What Static Analysis Actually Does

At its core, static analysis examines code without executing it. A human reviewing code does something similar - they read through the logic and try to spot problems. Static analysis tools automate this, but they do it differently. Instead of reading code like text, they parse it into structured representations that make patterns easier to detect.

What is an AST?

An Abstract Syntax Tree is a concept borrowed from compilers. When a compiler translates source code into machine code, its first step is parsing the text into a tree that represents the program's structure - stripping away whitespace, comments, and formatting to leave just the logical relationships between expressions, statements, and declarations. SAST tools reuse this same compilation technique, but instead of generating machine code, they walk the tree looking for patterns that indicate bugs or vulnerabilities.

Here's the process, step by step:

  1. Parse the code and build an AST. The tool converts source code into an Abstract Syntax Tree - a tree structure that represents the syntactic structure of the code. Variables, operations, function calls, and control flow all become nodes in this tree. This strips away formatting and comments, leaving just the logical structure.
  2. Perform data flow analysis. The tool traces how data moves through the program. Where does user input enter? Does it pass through sanitization before reaching a database query? Data flow analysis connects the dots between where data originates and where it ends up.
  3. Apply rules. The tool matches patterns in the AST and data flow against a configurable set of rules. These rules encode known bad patterns - unsanitized input in SQL queries, unchecked null references, hardcoded credentials, overly complex methods.
  4. Report findings.
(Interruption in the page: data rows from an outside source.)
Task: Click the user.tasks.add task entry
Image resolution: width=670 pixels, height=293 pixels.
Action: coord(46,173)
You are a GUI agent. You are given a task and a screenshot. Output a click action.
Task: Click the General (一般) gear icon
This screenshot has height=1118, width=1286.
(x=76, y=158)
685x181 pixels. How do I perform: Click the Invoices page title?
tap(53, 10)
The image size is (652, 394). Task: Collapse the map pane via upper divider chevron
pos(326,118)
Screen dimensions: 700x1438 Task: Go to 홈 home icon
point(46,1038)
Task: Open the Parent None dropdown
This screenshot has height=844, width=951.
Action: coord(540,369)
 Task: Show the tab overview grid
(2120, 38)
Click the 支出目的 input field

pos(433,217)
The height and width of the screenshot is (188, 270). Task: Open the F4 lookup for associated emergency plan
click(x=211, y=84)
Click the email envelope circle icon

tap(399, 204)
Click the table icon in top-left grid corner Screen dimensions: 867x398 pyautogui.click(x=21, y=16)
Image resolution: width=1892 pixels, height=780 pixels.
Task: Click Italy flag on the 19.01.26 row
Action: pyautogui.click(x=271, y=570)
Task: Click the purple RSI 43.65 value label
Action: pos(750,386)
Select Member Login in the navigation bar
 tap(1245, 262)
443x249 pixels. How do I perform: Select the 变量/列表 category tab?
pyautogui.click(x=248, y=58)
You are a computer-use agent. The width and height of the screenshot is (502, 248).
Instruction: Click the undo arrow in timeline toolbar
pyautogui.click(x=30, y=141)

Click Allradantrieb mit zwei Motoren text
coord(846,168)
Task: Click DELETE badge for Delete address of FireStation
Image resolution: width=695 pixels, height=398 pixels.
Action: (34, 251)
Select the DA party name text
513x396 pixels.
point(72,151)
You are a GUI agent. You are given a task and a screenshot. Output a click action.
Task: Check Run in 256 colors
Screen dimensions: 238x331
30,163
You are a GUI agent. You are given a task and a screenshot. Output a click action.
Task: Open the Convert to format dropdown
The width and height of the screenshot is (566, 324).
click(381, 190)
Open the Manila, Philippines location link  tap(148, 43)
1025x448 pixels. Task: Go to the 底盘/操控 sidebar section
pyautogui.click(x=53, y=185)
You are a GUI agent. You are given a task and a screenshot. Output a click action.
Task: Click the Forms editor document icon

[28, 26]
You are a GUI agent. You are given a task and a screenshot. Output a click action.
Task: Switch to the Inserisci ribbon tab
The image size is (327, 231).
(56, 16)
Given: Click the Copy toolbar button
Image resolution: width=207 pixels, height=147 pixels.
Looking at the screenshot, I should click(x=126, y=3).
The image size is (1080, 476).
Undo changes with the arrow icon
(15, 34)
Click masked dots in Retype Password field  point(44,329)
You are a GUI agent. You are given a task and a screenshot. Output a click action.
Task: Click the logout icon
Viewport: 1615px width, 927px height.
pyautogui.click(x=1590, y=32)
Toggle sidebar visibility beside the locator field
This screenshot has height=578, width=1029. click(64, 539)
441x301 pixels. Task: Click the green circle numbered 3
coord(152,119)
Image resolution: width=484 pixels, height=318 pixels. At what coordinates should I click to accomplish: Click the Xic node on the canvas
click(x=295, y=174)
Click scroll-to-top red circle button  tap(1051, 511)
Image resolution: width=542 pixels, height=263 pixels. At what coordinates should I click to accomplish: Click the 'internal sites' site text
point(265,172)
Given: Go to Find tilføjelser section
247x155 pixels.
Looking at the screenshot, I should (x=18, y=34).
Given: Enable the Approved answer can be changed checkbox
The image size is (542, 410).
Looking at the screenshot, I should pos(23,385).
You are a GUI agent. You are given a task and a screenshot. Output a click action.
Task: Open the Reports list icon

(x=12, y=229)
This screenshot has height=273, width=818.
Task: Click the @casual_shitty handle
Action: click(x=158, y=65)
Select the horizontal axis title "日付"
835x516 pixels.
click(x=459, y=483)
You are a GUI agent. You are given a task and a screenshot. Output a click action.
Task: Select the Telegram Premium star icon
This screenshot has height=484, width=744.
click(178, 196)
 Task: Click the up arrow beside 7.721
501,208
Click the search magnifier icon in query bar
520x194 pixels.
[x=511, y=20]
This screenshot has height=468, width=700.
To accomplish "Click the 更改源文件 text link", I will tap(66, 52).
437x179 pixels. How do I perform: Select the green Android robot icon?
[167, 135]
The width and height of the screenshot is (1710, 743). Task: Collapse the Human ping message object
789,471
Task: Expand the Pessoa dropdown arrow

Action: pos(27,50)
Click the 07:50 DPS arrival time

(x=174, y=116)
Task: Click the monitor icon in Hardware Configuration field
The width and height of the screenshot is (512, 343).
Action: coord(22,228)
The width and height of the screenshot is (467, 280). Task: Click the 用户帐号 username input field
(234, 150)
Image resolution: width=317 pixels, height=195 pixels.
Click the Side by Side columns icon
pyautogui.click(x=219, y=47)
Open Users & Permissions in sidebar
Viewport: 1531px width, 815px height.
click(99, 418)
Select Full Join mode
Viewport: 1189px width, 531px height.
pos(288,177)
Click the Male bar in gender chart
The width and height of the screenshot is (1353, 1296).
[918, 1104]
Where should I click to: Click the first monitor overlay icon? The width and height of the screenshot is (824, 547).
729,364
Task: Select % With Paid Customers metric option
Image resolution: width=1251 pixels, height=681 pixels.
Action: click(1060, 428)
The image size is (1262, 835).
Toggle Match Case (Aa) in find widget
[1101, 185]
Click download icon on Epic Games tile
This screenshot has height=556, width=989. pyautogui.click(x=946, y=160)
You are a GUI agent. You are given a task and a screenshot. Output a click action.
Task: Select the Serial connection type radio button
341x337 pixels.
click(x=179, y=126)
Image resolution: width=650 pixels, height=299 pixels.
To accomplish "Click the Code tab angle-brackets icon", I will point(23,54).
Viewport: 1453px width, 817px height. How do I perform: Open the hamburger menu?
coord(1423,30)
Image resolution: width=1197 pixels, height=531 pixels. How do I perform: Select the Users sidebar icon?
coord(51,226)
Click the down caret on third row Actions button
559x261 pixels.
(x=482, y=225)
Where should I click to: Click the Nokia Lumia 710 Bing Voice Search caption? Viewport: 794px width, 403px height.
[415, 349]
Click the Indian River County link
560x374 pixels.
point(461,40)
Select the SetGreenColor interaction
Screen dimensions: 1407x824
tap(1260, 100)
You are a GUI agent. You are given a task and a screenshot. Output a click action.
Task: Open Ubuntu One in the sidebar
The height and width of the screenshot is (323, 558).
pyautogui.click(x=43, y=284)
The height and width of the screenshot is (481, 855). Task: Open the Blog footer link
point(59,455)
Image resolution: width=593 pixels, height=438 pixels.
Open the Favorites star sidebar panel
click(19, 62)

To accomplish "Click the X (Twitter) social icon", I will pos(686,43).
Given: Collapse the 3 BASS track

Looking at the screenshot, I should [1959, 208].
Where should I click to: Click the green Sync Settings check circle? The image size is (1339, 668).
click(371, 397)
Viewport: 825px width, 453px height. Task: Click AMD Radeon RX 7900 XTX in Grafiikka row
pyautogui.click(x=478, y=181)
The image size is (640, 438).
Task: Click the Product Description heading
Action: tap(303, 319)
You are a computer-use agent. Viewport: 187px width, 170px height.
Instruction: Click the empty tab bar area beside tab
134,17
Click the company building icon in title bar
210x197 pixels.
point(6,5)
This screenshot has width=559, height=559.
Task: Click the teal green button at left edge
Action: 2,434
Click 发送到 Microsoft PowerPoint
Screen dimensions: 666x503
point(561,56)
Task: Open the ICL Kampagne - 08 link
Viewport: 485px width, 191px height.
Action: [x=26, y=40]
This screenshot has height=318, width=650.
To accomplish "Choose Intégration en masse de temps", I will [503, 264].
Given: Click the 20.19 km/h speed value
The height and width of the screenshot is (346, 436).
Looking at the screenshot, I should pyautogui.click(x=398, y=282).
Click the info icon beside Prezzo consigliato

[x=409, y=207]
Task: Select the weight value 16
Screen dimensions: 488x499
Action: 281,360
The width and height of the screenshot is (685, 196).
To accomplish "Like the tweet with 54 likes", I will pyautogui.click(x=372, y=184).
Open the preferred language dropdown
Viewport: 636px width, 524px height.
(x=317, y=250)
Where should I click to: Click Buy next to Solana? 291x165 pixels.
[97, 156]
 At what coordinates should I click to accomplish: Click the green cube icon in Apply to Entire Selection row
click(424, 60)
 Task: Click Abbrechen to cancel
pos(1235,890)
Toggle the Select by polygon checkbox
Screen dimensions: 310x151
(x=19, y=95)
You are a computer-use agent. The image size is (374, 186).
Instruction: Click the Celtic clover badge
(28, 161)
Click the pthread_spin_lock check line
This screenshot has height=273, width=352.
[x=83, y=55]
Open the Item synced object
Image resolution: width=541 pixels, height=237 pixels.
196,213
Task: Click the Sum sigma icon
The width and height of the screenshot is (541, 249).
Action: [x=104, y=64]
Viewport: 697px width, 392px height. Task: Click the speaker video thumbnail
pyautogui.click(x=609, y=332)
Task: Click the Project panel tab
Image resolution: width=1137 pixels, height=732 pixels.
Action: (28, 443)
Each match produces a finding with the vulnerability type, file location, severity, and usually remediation advice.
How SAST works: source code is parsed into an AST, data flow analysis traces how variables move through the program, static rules are applied to detect patterns like SQL injection, and vulnerabilities are reported with location and remediation advice

Take a concrete example. A Python function like return f"SELECT * FROM users WHERE username = '{username}'" would trigger a SQL injection finding. The tool sees user input (username) flowing directly into a SQL query string without parameterization. It doesn't need to run the code to know this is dangerous - the pattern in the AST is enough.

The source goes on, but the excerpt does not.